Instructions to follow
Print, in exact form, the lines below from the one containing "now (385, 2002)" through the one containing "WEDY (148, 2402)", and omit all others.

The records
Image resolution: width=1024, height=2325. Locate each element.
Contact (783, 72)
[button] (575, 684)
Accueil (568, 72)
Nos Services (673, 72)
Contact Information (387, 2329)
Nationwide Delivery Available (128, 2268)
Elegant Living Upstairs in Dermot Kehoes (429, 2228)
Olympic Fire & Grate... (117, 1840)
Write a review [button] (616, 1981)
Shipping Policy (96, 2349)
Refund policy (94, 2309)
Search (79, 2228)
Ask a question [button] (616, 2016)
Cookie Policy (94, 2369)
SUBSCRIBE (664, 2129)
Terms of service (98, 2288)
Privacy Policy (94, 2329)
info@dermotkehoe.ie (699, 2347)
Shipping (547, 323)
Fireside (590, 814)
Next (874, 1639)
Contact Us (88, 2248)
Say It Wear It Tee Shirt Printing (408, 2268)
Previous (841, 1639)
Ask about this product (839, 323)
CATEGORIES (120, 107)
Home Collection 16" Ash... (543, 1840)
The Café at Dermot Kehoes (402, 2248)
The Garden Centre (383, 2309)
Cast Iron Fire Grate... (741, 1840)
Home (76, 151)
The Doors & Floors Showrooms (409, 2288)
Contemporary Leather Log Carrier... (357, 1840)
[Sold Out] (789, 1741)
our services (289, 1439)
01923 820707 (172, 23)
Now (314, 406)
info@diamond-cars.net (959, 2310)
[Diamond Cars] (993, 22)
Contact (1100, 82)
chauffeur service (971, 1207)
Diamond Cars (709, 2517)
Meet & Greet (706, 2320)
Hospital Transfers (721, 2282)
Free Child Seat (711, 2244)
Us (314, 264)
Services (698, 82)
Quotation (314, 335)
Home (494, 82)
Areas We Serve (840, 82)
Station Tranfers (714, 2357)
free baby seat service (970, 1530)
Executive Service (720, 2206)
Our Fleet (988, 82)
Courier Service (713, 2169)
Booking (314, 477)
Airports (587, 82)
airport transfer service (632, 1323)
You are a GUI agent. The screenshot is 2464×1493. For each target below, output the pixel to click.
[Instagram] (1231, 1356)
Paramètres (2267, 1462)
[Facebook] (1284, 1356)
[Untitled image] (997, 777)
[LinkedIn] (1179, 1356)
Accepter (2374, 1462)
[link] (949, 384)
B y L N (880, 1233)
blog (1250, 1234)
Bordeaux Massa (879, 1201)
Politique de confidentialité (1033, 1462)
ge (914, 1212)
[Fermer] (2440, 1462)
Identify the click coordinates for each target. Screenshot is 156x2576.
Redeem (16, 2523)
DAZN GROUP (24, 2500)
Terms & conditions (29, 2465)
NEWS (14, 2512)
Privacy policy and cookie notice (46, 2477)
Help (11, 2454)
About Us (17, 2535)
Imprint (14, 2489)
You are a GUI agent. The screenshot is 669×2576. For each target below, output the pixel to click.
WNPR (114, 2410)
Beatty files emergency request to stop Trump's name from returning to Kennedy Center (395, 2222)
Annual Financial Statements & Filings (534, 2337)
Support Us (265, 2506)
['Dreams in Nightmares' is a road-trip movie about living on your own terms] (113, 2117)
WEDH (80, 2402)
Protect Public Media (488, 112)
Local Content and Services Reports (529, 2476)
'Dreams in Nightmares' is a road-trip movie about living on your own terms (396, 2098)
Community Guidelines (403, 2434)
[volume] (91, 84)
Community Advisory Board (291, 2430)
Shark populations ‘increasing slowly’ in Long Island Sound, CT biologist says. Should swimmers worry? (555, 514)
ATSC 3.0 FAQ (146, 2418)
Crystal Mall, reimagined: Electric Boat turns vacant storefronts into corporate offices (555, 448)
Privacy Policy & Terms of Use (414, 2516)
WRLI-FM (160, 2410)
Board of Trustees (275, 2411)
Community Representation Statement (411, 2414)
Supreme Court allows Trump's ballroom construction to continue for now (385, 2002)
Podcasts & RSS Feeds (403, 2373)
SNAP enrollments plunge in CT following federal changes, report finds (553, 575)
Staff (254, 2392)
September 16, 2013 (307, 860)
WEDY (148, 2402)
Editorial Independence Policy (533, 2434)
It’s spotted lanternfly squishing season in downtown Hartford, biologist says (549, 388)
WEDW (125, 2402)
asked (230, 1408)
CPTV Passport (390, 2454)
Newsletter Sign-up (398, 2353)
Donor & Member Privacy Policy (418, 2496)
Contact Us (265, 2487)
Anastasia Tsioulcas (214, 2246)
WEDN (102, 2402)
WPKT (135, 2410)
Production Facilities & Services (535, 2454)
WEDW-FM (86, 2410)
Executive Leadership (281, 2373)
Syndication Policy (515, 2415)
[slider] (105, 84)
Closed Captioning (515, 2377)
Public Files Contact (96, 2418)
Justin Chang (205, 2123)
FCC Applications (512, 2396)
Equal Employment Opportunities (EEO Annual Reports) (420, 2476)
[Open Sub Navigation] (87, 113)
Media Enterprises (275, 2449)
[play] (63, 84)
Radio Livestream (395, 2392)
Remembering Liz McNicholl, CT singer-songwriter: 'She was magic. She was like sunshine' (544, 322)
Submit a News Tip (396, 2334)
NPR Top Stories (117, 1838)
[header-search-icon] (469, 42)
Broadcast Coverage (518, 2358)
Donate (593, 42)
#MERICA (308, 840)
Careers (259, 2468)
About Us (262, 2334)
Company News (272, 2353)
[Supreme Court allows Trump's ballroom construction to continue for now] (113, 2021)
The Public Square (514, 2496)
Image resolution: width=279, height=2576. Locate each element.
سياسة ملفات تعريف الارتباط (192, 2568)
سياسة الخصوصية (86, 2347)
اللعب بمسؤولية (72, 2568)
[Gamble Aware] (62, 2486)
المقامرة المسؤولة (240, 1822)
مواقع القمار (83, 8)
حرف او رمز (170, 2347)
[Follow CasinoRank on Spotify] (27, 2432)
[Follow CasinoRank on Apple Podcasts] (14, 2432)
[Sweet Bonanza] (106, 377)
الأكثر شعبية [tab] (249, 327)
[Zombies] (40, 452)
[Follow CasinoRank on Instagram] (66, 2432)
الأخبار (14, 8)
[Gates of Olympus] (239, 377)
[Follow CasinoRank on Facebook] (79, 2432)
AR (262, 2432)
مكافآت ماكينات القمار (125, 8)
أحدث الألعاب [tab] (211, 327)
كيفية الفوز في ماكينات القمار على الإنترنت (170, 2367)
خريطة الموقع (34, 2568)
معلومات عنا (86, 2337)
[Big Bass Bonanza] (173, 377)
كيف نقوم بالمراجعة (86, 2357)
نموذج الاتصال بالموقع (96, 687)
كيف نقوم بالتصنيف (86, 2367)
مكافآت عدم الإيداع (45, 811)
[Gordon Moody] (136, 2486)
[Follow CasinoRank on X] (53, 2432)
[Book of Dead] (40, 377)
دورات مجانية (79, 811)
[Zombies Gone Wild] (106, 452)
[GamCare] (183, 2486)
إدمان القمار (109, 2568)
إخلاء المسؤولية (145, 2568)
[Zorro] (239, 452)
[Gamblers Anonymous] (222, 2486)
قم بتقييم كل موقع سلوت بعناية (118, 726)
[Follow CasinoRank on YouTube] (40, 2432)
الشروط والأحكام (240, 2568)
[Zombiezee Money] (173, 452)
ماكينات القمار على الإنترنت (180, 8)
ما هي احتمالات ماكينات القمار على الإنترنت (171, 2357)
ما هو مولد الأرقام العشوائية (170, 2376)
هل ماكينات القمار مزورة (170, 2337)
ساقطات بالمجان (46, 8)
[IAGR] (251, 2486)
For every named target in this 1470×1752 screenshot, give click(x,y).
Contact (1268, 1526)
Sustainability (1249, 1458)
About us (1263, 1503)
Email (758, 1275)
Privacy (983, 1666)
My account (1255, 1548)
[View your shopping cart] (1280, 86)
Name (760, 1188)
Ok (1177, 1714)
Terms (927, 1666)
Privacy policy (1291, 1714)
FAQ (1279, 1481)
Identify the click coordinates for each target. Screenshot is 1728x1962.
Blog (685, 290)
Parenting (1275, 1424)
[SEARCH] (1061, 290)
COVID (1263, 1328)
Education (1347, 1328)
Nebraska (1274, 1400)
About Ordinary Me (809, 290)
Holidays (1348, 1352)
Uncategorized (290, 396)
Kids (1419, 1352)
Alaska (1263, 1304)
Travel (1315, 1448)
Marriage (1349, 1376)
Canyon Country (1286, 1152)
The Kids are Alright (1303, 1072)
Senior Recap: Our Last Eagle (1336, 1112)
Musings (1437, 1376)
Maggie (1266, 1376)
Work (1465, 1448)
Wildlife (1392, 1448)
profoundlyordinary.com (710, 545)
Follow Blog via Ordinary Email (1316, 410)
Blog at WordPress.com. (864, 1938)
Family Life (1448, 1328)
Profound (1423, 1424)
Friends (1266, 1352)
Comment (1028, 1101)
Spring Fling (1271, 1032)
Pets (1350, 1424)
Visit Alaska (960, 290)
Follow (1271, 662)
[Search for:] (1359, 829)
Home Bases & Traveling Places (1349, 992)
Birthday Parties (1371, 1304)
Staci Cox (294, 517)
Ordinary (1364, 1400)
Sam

Exercise answer
Supreme Court allows Trump's ballroom construction to continue for now (385, 2002)
Podcasts & RSS Feeds (403, 2373)
SNAP enrollments plunge in CT following federal changes, report finds (553, 575)
Staff (254, 2392)
September 16, 2013 (307, 860)
WEDY (148, 2402)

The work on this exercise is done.